__Text shown__:
SO -you guys- IT HURT SO BAD.  Just thinking about the hurt is making me cry again.  From this I can discern that I freaking gave my all.  I am so proud that I gave my all.  What a waste if I hadn't.  I am so proud that I hung on to my marriage and made gargantuan attempts to make it right.  I am so stinking proud of myself for the stubborn clinging and no-shit honoring of a commitment.  I'm also proud of the moment I decided that I was worth more than what I was fighting for, so I took out my scissors and, through mind-numbing sobbing, cut loose the life I was promised.  

For record, it still hurts...just not as bad. 


Wednesday, August 9, 2017

Un-understandables

You can all relax now, I've officially identified the most ridiculous part of being a parent: comforting your precious babies through the voluntary absence of the other parent.

__Exercise task__: In the blog excerpt about the end of a marriage, what does the writer name as the most ridiculous part of being a parent?

__Data shown__:

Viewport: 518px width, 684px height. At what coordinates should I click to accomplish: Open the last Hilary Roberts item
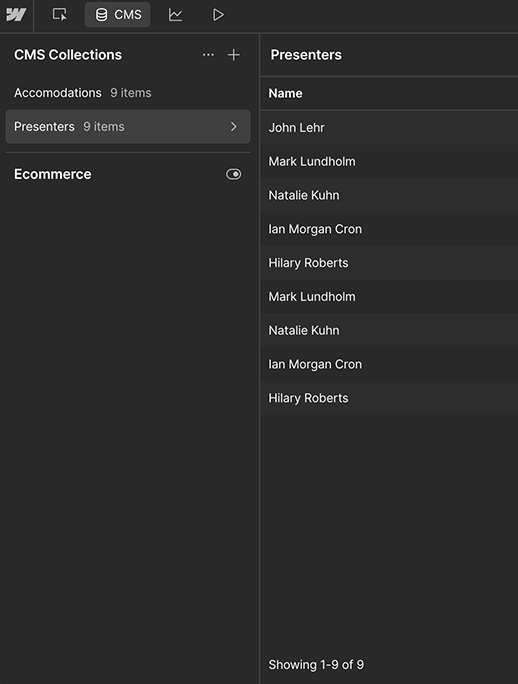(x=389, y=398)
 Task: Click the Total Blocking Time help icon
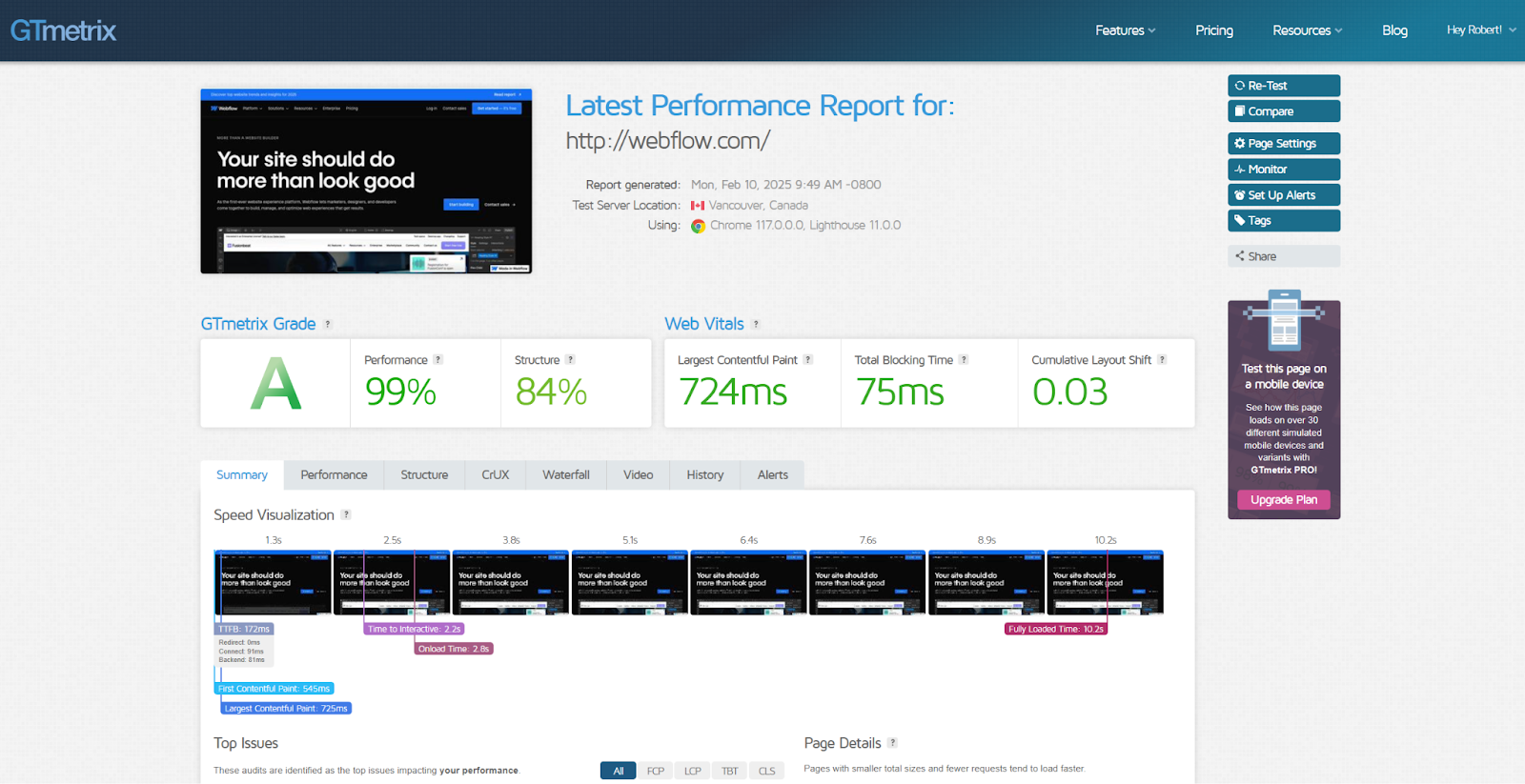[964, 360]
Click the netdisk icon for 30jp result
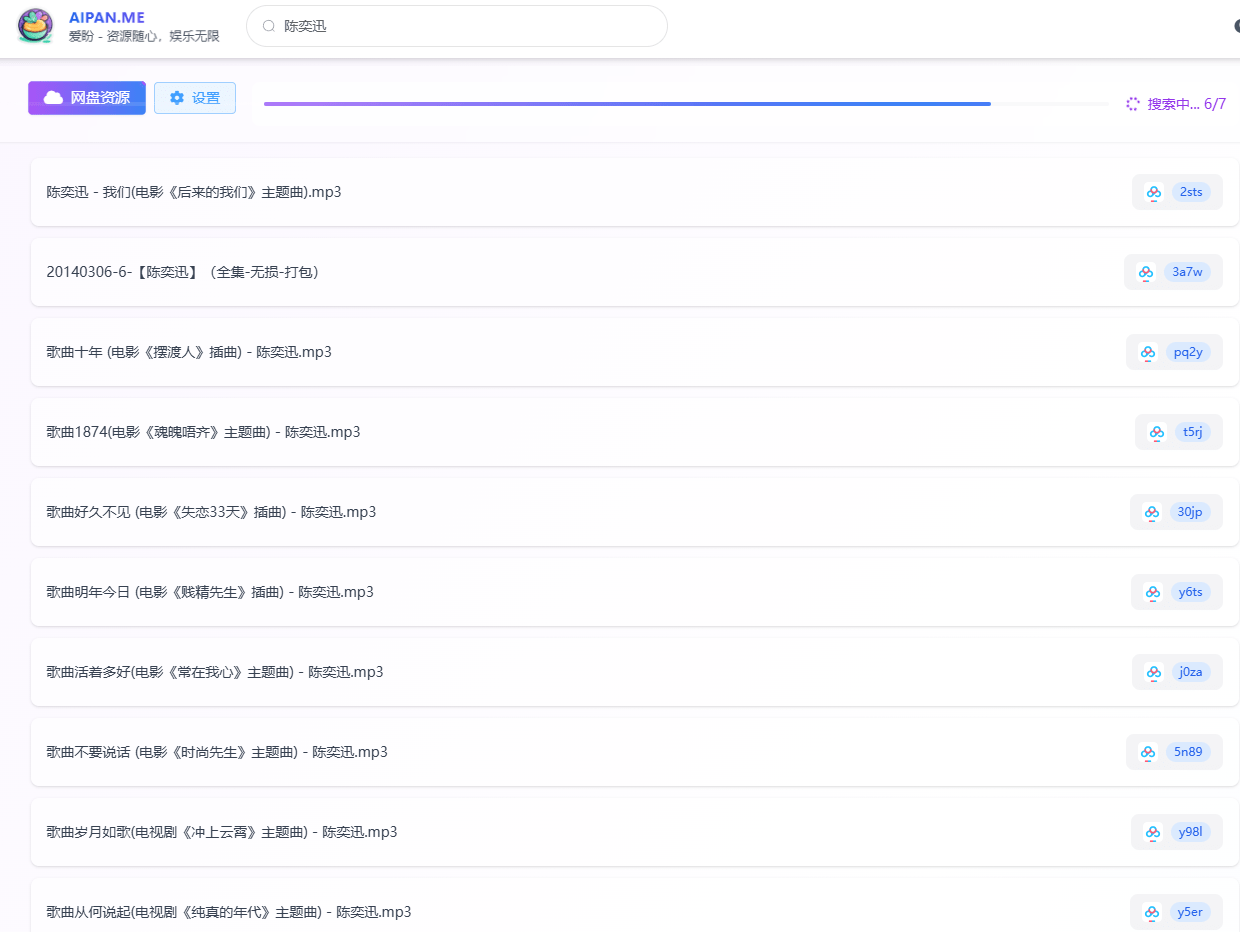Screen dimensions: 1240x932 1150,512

__Worked solution__: Comforting one's children through the voluntary absence of the other parent.